Star Trek did bring up one interesting point about time.  In space, time would be somewhat different without a sun to set our clocks by.  Would we be able to "create" a day with 35 hours in it, and get more done?  The saying, "there's only so much time in one day" becomes obsolete when you can create the length of your day.  We're apparently locked into a biological clock that runs akin to the 24 hours of our day, but if we get away from that sun, would our internal clocks adapt as easily as our wrist watches could?  Would other species track time differently based on their perceptions of time? And what if we had lived 2 billion years ago when the Earth had an 18 hour day?  Would we have less time to get things done?  Or would it be the same, as it would still take the same amount of time for the Earth to orbit around the sun.  So we'd have more days in one year, but the amount of time in one year wouldn't change.  I bet Pope Gregory wouldn't be ok with that.

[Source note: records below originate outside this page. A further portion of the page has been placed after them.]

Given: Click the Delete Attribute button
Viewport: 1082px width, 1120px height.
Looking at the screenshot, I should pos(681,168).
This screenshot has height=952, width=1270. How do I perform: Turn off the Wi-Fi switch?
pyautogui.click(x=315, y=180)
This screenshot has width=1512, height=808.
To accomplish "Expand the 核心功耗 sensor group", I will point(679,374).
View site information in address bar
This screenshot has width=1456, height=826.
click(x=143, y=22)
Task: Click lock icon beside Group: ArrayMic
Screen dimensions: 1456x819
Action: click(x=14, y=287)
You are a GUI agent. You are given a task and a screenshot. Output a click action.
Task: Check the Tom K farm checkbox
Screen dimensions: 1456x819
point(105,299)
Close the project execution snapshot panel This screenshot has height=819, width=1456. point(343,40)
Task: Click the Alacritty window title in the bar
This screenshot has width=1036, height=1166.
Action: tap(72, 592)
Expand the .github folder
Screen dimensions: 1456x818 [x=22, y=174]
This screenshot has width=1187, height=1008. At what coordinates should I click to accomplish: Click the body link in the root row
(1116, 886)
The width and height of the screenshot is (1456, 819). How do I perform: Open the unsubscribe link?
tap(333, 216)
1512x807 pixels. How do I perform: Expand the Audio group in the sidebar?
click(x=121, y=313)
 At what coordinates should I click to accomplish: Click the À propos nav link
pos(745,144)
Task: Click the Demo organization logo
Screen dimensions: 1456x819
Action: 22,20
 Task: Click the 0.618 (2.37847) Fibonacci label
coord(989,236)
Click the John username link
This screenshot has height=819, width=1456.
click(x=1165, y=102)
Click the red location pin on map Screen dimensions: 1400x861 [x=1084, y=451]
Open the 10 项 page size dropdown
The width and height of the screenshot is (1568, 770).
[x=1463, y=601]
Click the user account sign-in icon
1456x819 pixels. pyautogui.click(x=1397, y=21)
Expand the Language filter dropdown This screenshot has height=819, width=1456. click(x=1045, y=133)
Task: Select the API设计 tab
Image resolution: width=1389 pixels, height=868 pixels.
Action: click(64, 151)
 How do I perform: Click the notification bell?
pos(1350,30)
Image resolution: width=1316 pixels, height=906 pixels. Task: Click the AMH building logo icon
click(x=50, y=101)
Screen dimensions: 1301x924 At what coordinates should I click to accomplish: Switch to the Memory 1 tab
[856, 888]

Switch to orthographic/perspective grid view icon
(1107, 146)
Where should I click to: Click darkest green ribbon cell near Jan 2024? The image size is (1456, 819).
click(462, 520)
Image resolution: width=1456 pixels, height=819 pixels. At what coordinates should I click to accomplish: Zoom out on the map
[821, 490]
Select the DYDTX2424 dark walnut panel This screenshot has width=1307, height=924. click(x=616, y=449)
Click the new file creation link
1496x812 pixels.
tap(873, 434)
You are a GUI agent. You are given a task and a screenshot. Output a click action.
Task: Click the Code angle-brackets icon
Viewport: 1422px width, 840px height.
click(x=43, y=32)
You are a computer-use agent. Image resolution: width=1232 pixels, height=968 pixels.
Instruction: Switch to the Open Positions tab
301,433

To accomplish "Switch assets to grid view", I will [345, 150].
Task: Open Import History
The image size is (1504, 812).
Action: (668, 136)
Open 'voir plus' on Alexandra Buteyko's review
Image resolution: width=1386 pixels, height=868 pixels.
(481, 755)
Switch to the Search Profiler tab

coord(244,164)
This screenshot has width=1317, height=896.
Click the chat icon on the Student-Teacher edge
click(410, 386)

And speaking of moving through space, Einstein and other really smart people began to wonder what would happen to time if you moved at the speed of light.  If we measure time based on the appearance of the sun every morning, then we're perceiving time based on light.  If you can see an object at a moment in time, that specific moment is occurring because the light from the sun reflected off that object and bounced into your eyes.  If you were moving at just short of the speed of light (moving AT the speed of light is a whole other discussion) then the amount of light entering your eye would be different than if you were moving as we normally would, so time would seem to change for you, because the information reaching your brain would be getting there slower, if you're moving away from the object, and faster if you're moving towards the object (or source of light as the case may be).  And for that matter, what about the light we see from the sun.  We don't see the sun as it currently is, but as it was 8 minutes ago.  That's the amount of time it takes for light to leave the sun and get to the Earth.  The same can be said for all celestial objects.  We're not seeing them as they are now, but as they were at some point in the past. So we're all time travelers when we look up into the sky.

But what about time travel, as in H.G. Wells type time travel?  If you're a believer of Einstein, then you can travel through time by traveling close to the speed of light.  Since, again, time and light are related.  You go somewhere at near the speed of light, when you get back to where you started, more time in the normal moving universe has passed than what you've experience, so this in essence is traveling into the future.  That whole traveling to the past thing will have to stay in our memories for now, or until I figure out how to do that.  But that, again, is a topic for another day.